◆ **Exercise prompt**: Return only the line containing "Click the Server Products rack icon" and each line after it, exactly as written, through the end of the records.

◆ **Data excerpts**:
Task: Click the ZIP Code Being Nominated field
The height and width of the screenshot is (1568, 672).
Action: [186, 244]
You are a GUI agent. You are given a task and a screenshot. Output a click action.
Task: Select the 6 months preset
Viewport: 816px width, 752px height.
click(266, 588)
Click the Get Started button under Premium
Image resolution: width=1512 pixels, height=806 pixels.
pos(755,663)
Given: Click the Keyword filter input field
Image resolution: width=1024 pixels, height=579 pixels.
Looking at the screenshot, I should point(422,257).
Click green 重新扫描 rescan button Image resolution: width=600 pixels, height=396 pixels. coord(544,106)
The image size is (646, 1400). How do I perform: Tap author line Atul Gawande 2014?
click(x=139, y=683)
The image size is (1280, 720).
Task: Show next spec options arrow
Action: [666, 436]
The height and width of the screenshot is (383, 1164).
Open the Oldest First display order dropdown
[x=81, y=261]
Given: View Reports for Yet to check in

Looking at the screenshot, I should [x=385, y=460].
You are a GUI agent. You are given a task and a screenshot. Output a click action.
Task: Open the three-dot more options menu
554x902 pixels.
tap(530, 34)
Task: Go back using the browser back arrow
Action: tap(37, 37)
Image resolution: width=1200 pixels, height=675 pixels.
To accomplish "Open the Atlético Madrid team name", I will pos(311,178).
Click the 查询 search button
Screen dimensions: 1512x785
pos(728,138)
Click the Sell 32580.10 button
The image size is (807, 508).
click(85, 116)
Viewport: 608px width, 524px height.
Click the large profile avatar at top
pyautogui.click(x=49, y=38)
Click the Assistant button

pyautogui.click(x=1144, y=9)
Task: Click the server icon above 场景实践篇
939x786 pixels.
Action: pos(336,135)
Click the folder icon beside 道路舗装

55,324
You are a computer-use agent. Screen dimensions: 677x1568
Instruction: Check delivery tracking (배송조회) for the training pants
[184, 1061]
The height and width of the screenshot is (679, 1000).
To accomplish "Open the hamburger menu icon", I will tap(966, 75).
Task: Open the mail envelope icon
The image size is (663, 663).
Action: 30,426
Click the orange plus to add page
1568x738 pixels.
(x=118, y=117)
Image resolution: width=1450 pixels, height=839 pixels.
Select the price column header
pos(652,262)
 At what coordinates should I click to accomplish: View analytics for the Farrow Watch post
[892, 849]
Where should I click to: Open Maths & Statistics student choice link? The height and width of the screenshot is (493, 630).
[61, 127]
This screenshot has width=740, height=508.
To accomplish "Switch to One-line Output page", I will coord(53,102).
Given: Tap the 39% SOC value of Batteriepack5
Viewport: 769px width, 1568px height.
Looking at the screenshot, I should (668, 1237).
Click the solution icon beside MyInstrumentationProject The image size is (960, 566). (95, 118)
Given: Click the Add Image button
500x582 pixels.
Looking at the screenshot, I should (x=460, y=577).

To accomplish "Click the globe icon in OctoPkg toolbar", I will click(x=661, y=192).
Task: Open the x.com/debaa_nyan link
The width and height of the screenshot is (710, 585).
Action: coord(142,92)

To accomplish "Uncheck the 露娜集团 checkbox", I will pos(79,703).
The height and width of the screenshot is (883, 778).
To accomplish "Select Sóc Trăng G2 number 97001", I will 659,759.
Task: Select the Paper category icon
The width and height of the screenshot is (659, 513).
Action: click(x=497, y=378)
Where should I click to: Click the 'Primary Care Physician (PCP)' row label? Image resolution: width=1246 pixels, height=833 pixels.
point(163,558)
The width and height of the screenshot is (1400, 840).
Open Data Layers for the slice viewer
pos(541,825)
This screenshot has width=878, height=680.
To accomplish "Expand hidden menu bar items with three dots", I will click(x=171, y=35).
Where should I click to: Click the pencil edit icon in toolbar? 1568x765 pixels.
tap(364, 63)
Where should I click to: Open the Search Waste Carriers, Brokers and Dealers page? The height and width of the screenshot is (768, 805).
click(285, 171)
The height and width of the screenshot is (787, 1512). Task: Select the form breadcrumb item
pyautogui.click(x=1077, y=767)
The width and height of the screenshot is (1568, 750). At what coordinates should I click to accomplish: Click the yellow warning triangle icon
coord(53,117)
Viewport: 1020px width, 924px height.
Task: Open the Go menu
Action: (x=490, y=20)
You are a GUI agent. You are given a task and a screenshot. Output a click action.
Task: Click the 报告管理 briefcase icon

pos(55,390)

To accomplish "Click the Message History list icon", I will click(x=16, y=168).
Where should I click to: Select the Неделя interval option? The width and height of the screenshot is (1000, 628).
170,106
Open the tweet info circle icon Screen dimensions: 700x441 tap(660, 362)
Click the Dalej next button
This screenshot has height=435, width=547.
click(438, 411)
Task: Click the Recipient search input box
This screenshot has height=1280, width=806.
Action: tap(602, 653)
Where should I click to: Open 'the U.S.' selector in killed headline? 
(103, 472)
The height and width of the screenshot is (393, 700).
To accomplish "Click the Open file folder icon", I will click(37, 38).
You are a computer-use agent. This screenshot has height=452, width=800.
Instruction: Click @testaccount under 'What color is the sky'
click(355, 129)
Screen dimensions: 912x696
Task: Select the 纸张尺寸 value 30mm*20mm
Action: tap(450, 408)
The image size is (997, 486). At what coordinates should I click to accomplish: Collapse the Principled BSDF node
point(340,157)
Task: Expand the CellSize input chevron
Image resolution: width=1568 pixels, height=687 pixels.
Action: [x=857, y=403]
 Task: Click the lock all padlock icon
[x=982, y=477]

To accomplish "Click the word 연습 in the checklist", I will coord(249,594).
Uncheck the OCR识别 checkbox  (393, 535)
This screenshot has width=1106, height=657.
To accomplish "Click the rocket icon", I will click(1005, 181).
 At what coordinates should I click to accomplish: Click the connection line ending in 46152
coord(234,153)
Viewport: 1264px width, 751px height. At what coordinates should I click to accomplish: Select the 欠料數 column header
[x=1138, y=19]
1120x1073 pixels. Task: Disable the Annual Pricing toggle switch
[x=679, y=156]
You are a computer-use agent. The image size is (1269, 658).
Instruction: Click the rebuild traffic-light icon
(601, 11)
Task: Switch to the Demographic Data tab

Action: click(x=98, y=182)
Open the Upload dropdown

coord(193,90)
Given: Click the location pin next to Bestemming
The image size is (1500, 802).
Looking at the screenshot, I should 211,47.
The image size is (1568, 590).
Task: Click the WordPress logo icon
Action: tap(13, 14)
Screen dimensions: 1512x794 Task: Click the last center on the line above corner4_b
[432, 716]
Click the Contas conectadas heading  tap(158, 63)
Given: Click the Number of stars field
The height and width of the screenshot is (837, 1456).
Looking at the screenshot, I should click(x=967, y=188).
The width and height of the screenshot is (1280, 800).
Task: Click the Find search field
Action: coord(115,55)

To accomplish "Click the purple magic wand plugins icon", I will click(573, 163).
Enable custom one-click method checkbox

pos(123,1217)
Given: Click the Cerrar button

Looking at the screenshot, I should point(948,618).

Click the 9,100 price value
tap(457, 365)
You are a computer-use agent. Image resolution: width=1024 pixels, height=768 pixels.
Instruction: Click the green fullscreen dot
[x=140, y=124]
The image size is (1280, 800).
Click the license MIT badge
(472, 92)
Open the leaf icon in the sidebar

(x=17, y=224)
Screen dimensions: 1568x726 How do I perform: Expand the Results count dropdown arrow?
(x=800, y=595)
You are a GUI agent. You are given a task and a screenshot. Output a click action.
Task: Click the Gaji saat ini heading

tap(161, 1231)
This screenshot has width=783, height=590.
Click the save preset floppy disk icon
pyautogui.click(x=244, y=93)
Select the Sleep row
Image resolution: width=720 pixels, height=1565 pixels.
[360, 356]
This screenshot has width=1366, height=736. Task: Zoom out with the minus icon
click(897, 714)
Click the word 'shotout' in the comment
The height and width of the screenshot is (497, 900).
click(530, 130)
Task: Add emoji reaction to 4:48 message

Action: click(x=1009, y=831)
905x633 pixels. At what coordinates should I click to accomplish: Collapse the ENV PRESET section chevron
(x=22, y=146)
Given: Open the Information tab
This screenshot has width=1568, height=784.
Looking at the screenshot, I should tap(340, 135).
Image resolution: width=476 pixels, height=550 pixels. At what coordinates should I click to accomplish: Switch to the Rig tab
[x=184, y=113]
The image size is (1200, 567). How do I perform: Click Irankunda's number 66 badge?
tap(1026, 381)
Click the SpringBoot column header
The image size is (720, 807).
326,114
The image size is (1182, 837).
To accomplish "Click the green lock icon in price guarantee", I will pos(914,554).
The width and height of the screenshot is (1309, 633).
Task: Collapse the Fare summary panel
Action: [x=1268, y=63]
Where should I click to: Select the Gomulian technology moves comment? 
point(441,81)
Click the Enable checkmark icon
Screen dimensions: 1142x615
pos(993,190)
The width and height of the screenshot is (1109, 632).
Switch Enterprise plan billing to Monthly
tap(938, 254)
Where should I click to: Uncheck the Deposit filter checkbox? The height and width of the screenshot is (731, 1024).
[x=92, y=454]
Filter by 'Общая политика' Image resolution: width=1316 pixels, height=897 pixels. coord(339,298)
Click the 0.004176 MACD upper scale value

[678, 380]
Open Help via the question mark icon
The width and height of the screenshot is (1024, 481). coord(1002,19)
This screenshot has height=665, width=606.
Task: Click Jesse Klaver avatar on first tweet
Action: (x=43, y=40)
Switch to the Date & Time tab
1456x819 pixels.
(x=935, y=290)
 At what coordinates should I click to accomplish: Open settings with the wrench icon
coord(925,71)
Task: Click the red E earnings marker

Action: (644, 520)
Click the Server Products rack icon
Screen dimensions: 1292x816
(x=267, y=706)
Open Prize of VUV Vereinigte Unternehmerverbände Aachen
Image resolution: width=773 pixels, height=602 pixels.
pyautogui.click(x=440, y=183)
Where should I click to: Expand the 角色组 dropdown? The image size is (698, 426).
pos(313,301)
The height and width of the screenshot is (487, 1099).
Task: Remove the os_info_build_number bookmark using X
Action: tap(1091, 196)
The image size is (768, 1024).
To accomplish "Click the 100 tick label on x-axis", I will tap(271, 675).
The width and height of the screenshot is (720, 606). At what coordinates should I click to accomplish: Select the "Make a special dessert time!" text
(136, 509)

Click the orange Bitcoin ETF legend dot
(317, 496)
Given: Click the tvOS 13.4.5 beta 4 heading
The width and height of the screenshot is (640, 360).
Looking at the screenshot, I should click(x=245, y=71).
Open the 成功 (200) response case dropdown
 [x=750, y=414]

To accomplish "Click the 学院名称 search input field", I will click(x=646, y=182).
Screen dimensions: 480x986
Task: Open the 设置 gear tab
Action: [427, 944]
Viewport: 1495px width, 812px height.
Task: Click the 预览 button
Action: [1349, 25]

◆ **Task response**:
Click the Server Products rack icon
Screen dimensions: 1292x816
(x=267, y=706)
Open Prize of VUV Vereinigte Unternehmerverbände Aachen
Image resolution: width=773 pixels, height=602 pixels.
pyautogui.click(x=440, y=183)
Where should I click to: Expand the 角色组 dropdown? The image size is (698, 426).
pos(313,301)
The height and width of the screenshot is (487, 1099).
Task: Remove the os_info_build_number bookmark using X
Action: tap(1091, 196)
The image size is (768, 1024).
To accomplish "Click the 100 tick label on x-axis", I will tap(271, 675).
The width and height of the screenshot is (720, 606). At what coordinates should I click to accomplish: Select the "Make a special dessert time!" text
(136, 509)

Click the orange Bitcoin ETF legend dot
(317, 496)
Given: Click the tvOS 13.4.5 beta 4 heading
The width and height of the screenshot is (640, 360).
Looking at the screenshot, I should click(x=245, y=71).
Open the 成功 (200) response case dropdown
 [x=750, y=414]

To accomplish "Click the 学院名称 search input field", I will click(x=646, y=182).
Screen dimensions: 480x986
Task: Open the 设置 gear tab
Action: [427, 944]
Viewport: 1495px width, 812px height.
Task: Click the 预览 button
Action: [1349, 25]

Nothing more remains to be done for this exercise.